You can remove the rear panel to get at the microSD slot or swap out your SIM card, but you won’t be changing the battery, as it is permanently installed. Being able to take the phone apart also means you can’t expect it to be completely waterproof, with Motorola designing the G4 Plus to be ‘resistant’ rather than dunk-safe. For most people that will be just fine, so as long as you remember to end your call before stepping in the shower it probably won’t be an issue for you.


What might be somewhat of a problem is the additional heft brought on by the big screen. The 5.5-inch display is a delight to look at, even if it is LCD and not super-fancy AMOLED, and graphics are sharp and colors vibrant at almost every angle. However, the extra half an inch makes the phone a little harder to grip if you’re like me and have small hands. It’s not unwieldy, but if you’re coming from a device like the Nexus 5X you’ll definitely be more aware of the Moto G Plus as you’re using it – and one-thumb interactions with far-side icons could be somewhat of a challenge.

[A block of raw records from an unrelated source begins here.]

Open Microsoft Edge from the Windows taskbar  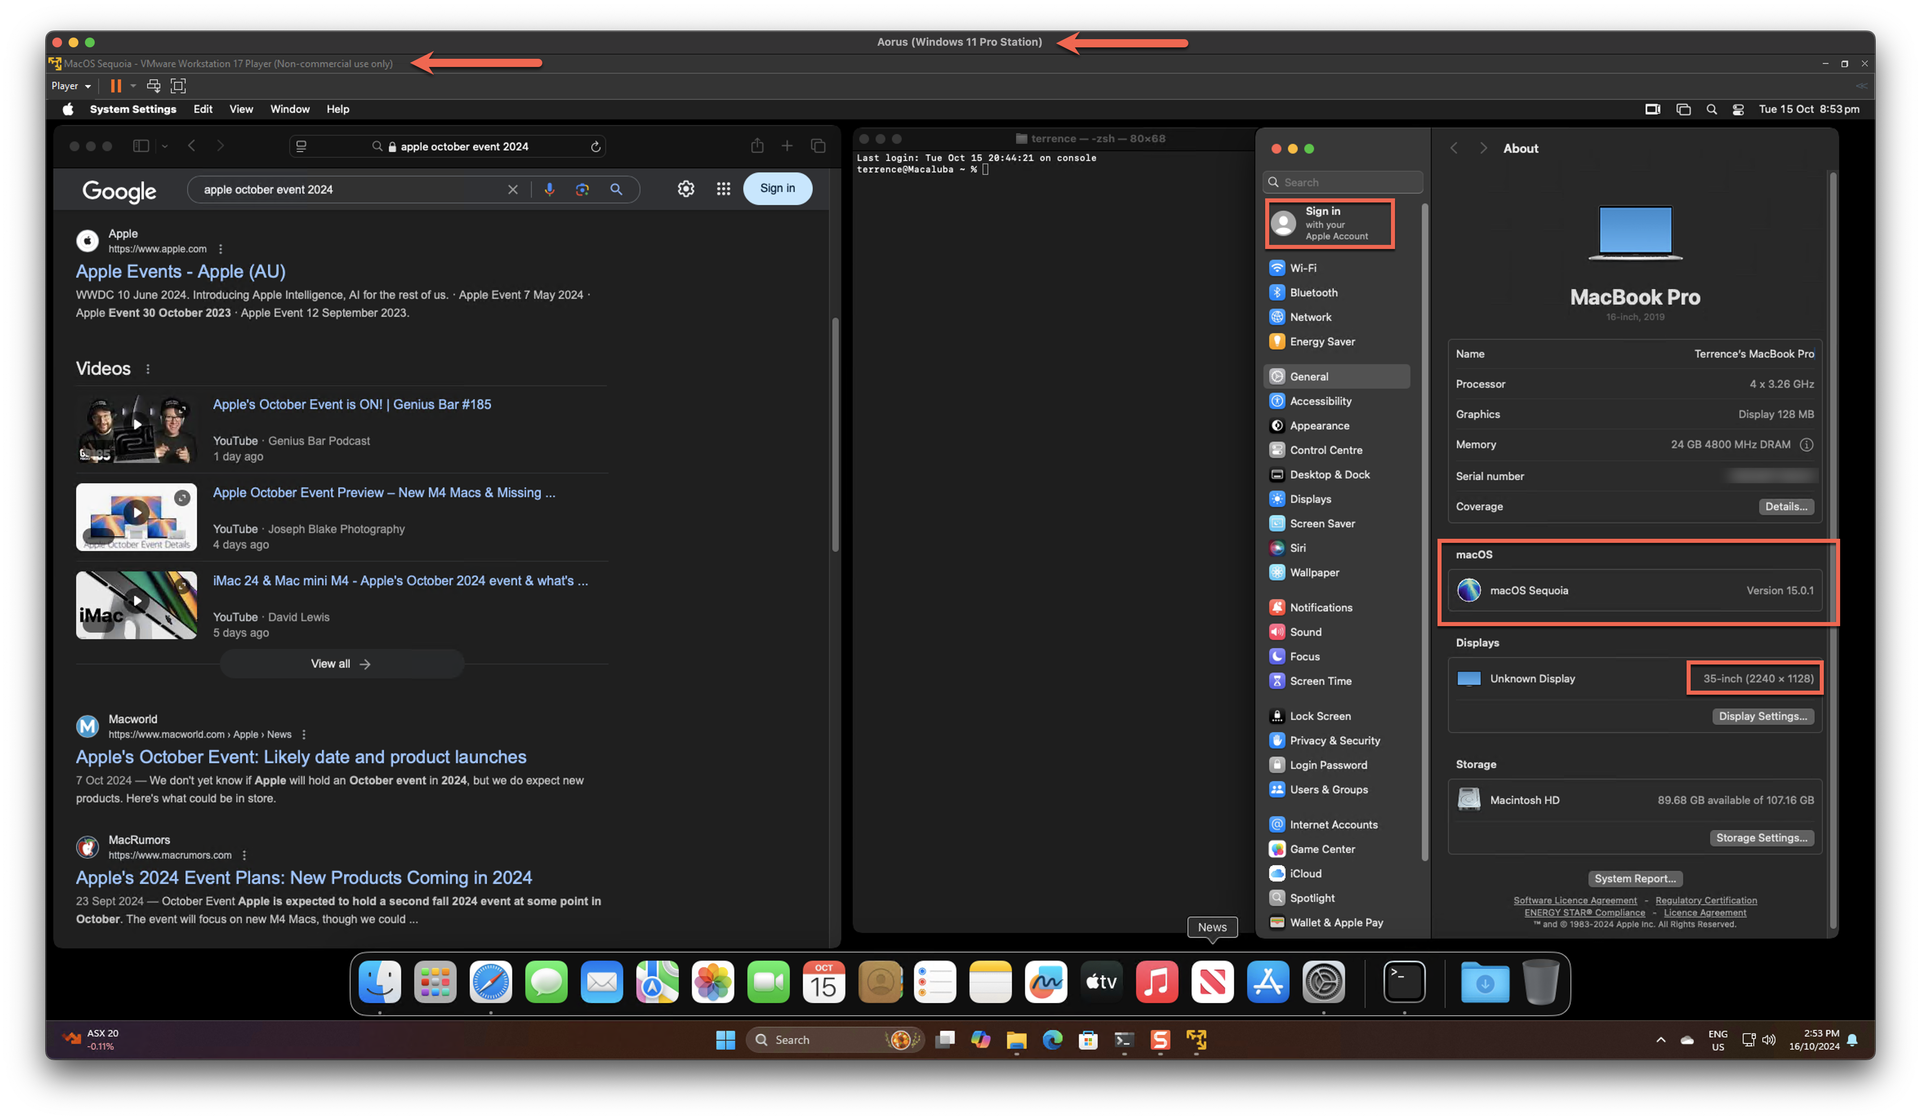pyautogui.click(x=1054, y=1039)
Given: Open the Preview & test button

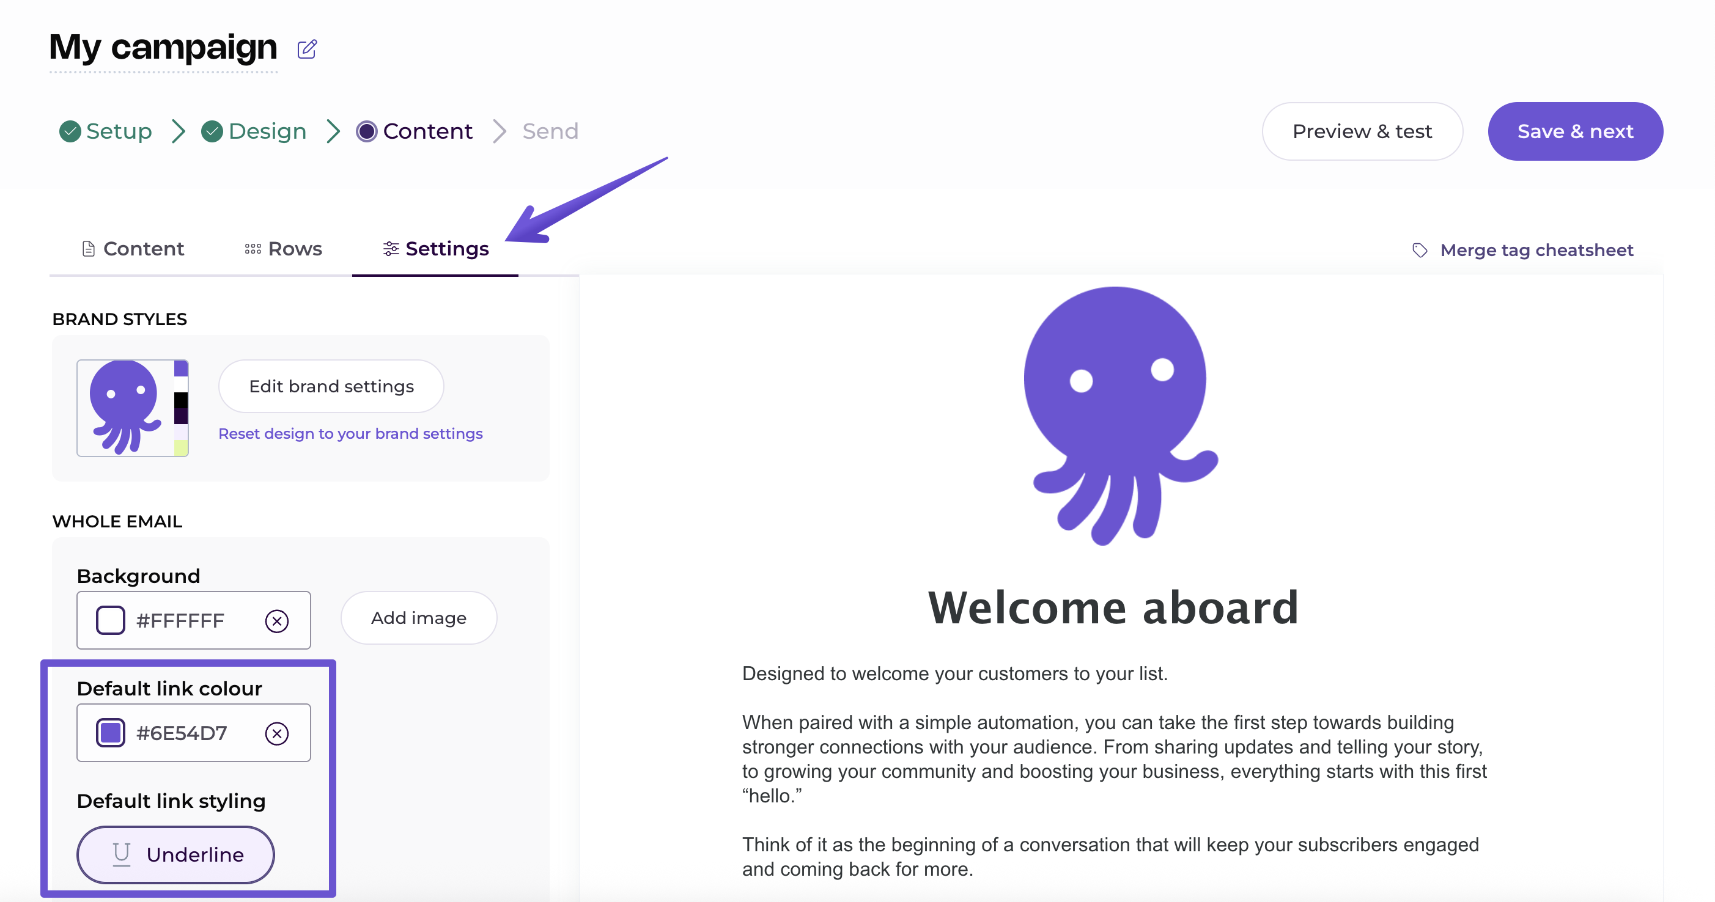Looking at the screenshot, I should point(1361,132).
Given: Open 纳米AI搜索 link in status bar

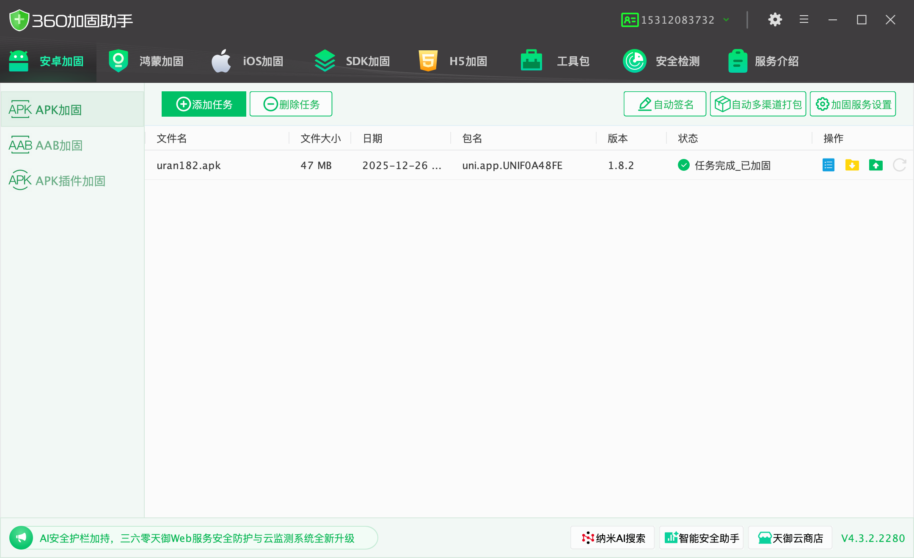Looking at the screenshot, I should (x=612, y=538).
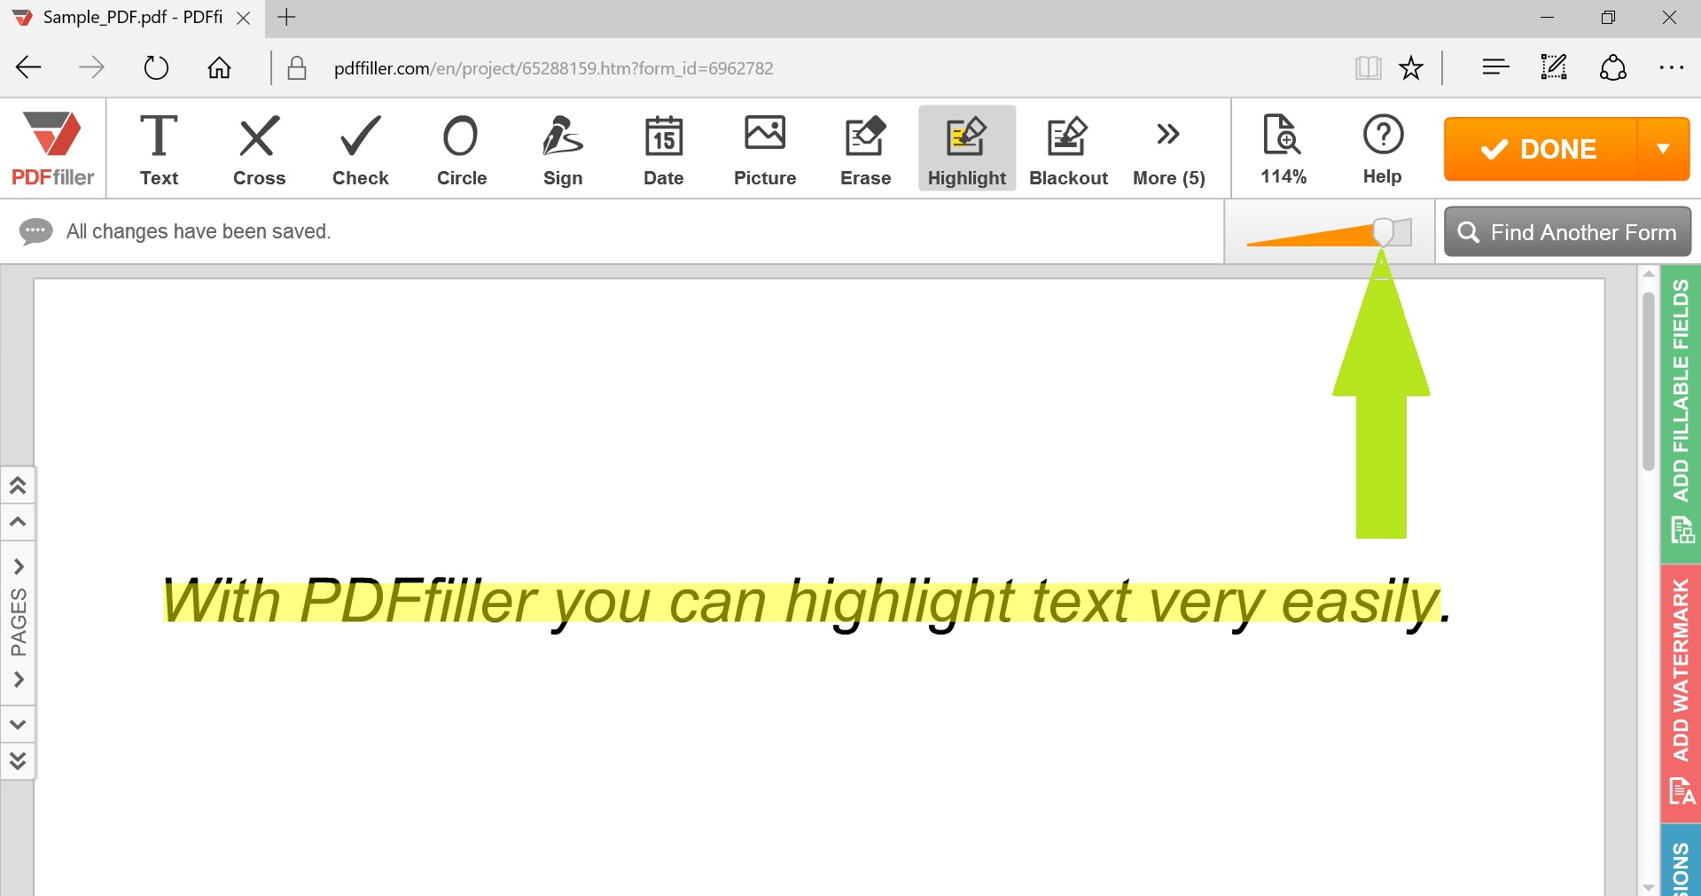Click the Find Another Form button

point(1566,231)
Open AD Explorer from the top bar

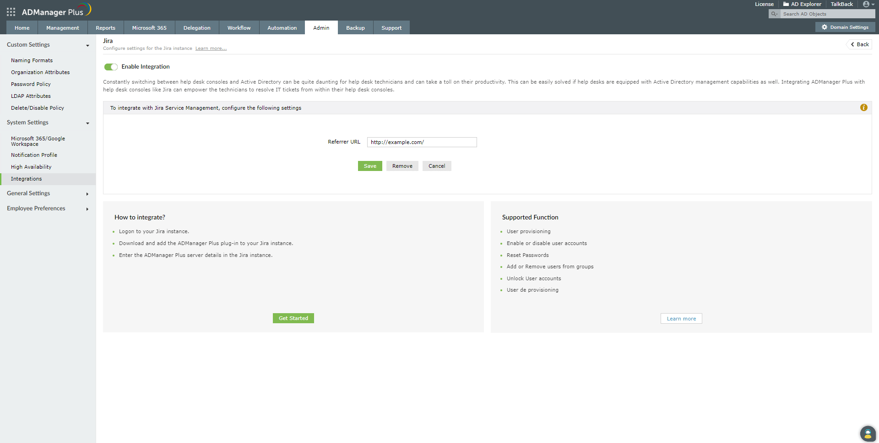point(802,4)
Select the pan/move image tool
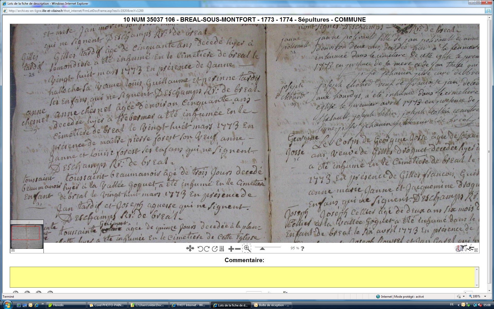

I already mentioned the Moto G4 Plus’ camera specs, but it’s also worth discussing how it performs in the real world. With an f/2.0 aperture it’s solid enough for a variety of lighting conditions, although you won’t escape at least a whisper of noise in darker environments. The autofocus is excellent and the camera app is quick – no waiting around for the software to figure things out with the risk of potentially missing the shot you wanted to take. You can also launch the camera simply by twisting the phone in your hand, which is useful when you need a rapid shot but don’t have time to unlock and hit the shutter (and a similar quick-gestures are available for the built-in flashlight app and for turning on the phone’s ‘do not disturb’ functionality).


Rounding out the Moto G4 Plus’ appealing list of attributes is its speedy character when editing photos, browsing the web, or moving from one app to the next. Yes, the Snapdragon 617 will bog down under heavy demand from certain games, but other than that the device is transparent in how it juggles the processing needs of your various running tasks. It helps that bloatware has been kept to a minimum, and fans of pure Android will be pleased to note that Motorola hasn’t added too many unnecessary bells or whistles to the G4 Plus OS. The Moto Display feature that helps you customize what notifications you see on the lock screen is still present, although it’s becoming somewhat supplanted by similar stock behavior built into recent versions of Android.


You can also count on a day or more of battery life in normal usage, with a very, very long stand-by time from the 3,000 mAh unit. Motorola has also offers the TurboPower charger for the phone, which claims it can boost you from empty to half full in about 30 minutes. I found I was getting about 10 percent every ten minutes when using the larger TurboPower (aka Qualcomm QuickCharge under a different name) wall wart.

It’s hard to find a reason to recommend against the Moto G4 Plus if you’re looking for a do-everything phone for less than $300. You could even snag the $250 16 GB version and add your own storage through the SD card if you really wanted to stretch your budget, and you’d still get everything listed above minus 2GB of RAM (and pay a mere $50 to upgrade the previously-mentioned features over the base Moto G4). That’s a really good deal for an unlocked from the factory phone that will do everything you ask it to.